Milo had ordered a salad, which he found waiting for him past the seafoam entry way and through the large trenches that separated tables and made way for the many hoofed waitresses and the odd human running frantically to cover the distance the centaurs covered in half their time in a trot. It was a restaurant mainly for the monsters who the human style of city life did not fully complement, and of course those who were smaller but rich and bougy enough to treat it like exotic cuisine.
Hilda was at a table near the back, which Milo imagined might have bruised her ego if it were a more orthodox eatery that catered to the leg impaired. She had her hands crossed and around her waist, scanning the barn sized restaurant with a patient gaze. She locked onto Milo as she shuffle walked over, and there was a hint of frigid vengeance to rival his own mother’s that made him pick up his pace.

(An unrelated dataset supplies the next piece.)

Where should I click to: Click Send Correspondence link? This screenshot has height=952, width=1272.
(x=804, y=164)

His salad was not even green as much as it was a mutant strain of vomit. The leaves tasted bitter in his mouth long before he risked a bite, and it was strung about with the mutilated remains of kale and almonds like the slushy remains of some plant based deer. There were vanity vegetables sprinkled over it, there for appearance but not for help in providing even an earthy tang to the leaves and the strings. He would have a glass of water to work with and he noted the singular slice of bread on a small plate next to his dish as Hilda pulled out his chair.

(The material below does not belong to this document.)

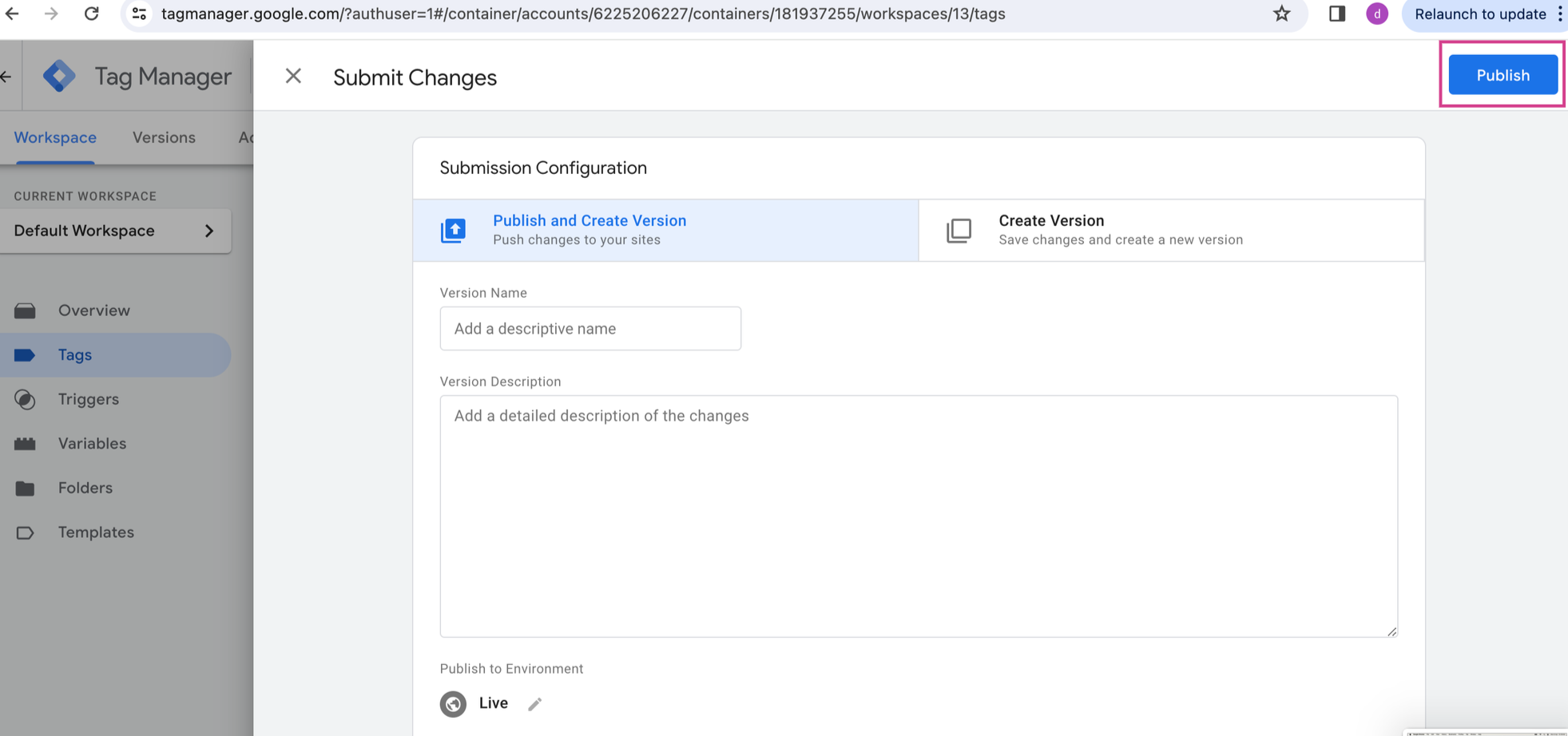This screenshot has height=736, width=1568.
Task: Reload the page in browser
Action: [x=92, y=14]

Across from him, she was eating a fucking steak. He saw the slab of meat like it was the braised leg of god, a light beam of sunlight coming in through the massive windows, accompanied with a red liquid in, a wine glass?

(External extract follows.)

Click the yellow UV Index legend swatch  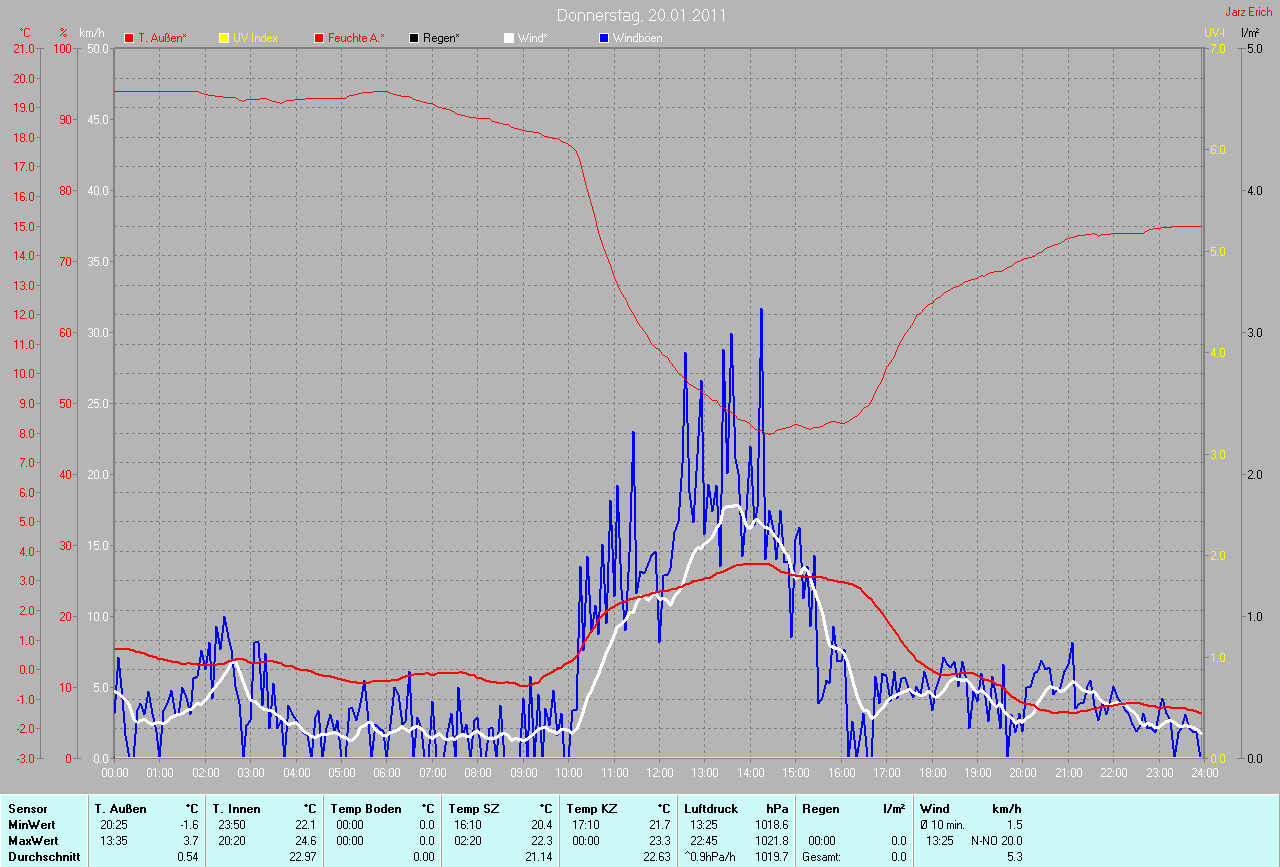click(224, 38)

“Uh, beet juice?” Milo asked, as he was being tucked into his seat. Hilda stifled a chuckle, walked back to her seat with a type of bounce in her step like she was leading a charge of goose steppers, but was the one at the front who didn’t have to work as hard.
“No.” She answered him with the thin smile that kept her teeth carefully restrained behind her bottom lip. “Is that a problem? Did you want some?”
This was some kind of trap question, Milo knew. Monsters, or most monsters, could drink around eighteen. Something about their physiology, but it varied from type to type. Jean had been flaunting it for years, and the other two followed in short succession. Humans couldn’t drink until at least twenty, depending on the state.
So he was supposed to say no. That felt wrong though, and that wasn’t some misplaced sense of pride directing his thoughts. Or it wasn’t only just pride. If someone gives you a question and they already know the answer, it doesn’t make a lot of sense for them to ask and it makes even less sense for him to give them that answer.
“What is it?” Milo settled on. There had been a pause, and it was notable if not severe. He could still say he was hanging in there, scrapping for space in whatever kind of verbal tug of war he was pretty sure this was.
“Red wine. That’s why it’s in a wine glass.” She smiled sweetly, the bitch.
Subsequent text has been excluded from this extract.